## TEXTAUSSCHNITT
━━━━━━━━━━━━━━━━━━━━

Ein Humor, der sich deutlich abhob von der ideologischen Humorlosigkeit der sozialistischen Vorzeigehelden, die so lebensfremd und unnahbar waren, dass man sich am Ende nicht darüber wundern musste, dass die sozialistischen Märchenerzähler 1989 nicht mehr weiterwussten.

Ihre alten Geschichten hatten sich verbraucht. Neue hatten sie nicht gefunden oder zugelassen oder lieber abgewürgt, weil man über Geschichten keine Kontrolle mehr hat, wenn sie wirklich die Herzen der Menschen ergreifen.

Das Talent zum Geschichtenerzählen

Am Ende gewinnt immer der, der die besseren Geschichten hat. Auch das ist so eine Lehre aus der MOSAIK-Geschichte, die im Zeitgeschichtlichen Forum und in Berlin nun schon mehrere Ausstellungen mit großem Besucherzuspruch gefunden hat. Bernd Lindner erzählt diese Geschichte kurz und lebendig und gibt im Anhang auch Tipps, wo man welche Geschichten der Digedags heute noch oder wieder finden kann.

Denn die alten Abenteuer werden immer wieder in Großformat und in Taschenbuchgröße aufgelegt und finden immer wieder reißenden Absatz. Auch wenn die Käufer heute oft schon weißhaarige ältere Herrschaften sind, für die die Entdeckung der Welt aber mit den Digedags angefangen hat.

━━━━━━━━━━━━━━━━━━━━

## DATENAUSZUG

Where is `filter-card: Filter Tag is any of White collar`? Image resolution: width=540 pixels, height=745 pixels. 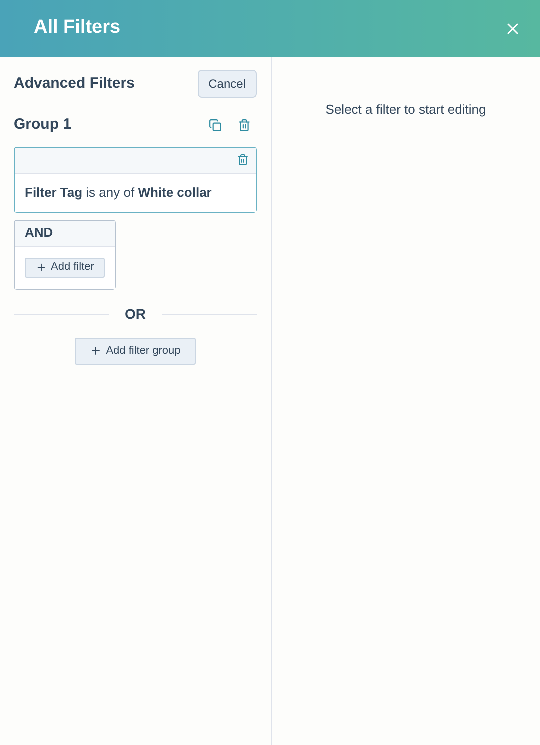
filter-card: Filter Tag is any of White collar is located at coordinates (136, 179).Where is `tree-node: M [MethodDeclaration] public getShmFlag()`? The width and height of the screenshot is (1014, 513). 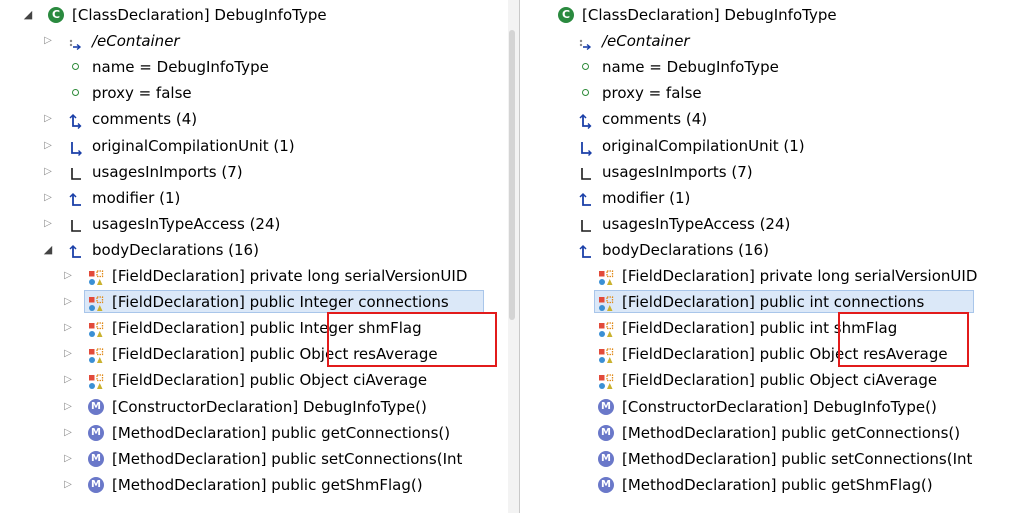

━━━━━━━━━━━━━━━━━━━━

## FRAGEN
- a) Beantworte zum Textausschnitt:
(i) In welchem Jahr wussten die sozialistischen Märchenerzähler nicht mehr weiter?
(ii) Wer erzählt die MOSAIK-Geschichte kurz und lebendig?
(iii) In welchen beiden Formaten werden die alten Abenteuer immer wieder aufgelegt?
- b) Aktualisiere den Textausschnitt von "Das Talent zum" bis "Digedags angefangen hat.": Gib diesen Teil erneut wieder und ersetze darin "Taschenbuchgröße" durch "Taschenbuchformat".
Verwende ausschließlich den Textausschnitt.

## ANTWORTEN NACHEINANDER
- a)
(i) 1989
(ii) Bernd Lindner
(iii) In Großformat und in Taschenbuchgröße

- b)
Das Talent zum Geschichtenerzählen

Am Ende gewinnt immer der, der die besseren Geschichten hat. Auch das ist so eine Lehre aus der MOSAIK-Geschichte, die im Zeitgeschichtlichen Forum und in Berlin nun schon mehrere Ausstellungen mit großem Besucherzuspruch gefunden hat. Bernd Lindner erzählt diese Geschichte kurz und lebendig und gibt im Anhang auch Tipps, wo man welche Geschichten der Digedags heute noch oder wieder finden kann.

Denn die alten Abenteuer werden immer wieder in Großformat und in Taschenbuchformat aufgelegt und finden immer wieder reißenden Absatz. Auch wenn die Käufer heute oft schon weißhaarige ältere Herrschaften sind, für die die Entdeckung der Welt aber mit den Digedags angefangen hat.